CoLight: Multi-Agent Traffic Control

Updated 23 November 2025

CoLight is a multi-domain framework that applies coordinated reinforcement learning and graph attention networks to urban traffic control, multi-view imaging, and quantum optics.
In traffic signal control, it uses decentralized multi-agent learning with adaptive neighbor communication to reduce travel time by 7–12% over baselines.
Enhanced variants with Advanced Traffic State (ATS) and inequity aversion (IACoLight) improve phase decisions and overall system performance through richer state representation and reward shaping.

CoLight is a term associated with several technically distinct frameworks and theories, all sharing the characteristic of cooperative or coordinated processing of information.
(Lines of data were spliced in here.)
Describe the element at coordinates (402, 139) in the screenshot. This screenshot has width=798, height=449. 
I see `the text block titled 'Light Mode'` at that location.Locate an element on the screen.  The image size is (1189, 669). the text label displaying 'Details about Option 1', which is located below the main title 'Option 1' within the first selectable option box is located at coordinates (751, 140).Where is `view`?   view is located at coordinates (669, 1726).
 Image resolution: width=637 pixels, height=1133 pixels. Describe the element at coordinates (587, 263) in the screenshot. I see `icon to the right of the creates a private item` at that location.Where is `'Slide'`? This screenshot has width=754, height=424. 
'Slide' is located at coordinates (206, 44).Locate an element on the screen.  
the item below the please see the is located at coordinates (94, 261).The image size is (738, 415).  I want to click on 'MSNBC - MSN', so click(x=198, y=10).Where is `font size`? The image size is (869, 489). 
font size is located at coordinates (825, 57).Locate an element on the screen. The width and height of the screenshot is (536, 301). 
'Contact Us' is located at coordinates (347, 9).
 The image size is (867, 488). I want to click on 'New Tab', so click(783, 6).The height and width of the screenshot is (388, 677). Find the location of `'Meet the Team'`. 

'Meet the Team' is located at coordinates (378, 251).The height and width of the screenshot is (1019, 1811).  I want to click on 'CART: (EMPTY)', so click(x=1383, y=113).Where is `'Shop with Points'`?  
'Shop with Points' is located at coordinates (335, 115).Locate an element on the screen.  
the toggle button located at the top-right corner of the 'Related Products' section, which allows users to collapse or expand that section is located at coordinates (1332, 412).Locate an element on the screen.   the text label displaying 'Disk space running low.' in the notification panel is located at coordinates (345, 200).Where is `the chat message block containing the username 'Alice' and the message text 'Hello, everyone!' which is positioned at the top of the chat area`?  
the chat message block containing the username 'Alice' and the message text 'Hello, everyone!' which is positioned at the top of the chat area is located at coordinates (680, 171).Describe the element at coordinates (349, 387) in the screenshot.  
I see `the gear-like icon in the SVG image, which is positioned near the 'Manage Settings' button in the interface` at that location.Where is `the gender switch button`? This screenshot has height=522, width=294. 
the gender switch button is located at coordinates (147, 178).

In reinforcement learning (RL) and intelligent transportation systems, CoLight refers to a family of multi-agent RL algorithms for network-level traffic signal control using graph attention networks. In computational imaging and vision, MV-CoLight designates a framework for consistent lighting and shadow generation in multi-view object compositing. Additionally, in quantum optics, “CoLight” encompasses the theoretical study of cooperative light scattering across spatial dimensions. This article systematically presents the RL-based CoLight family, related extensions, and briefly situates the term in other technical domains.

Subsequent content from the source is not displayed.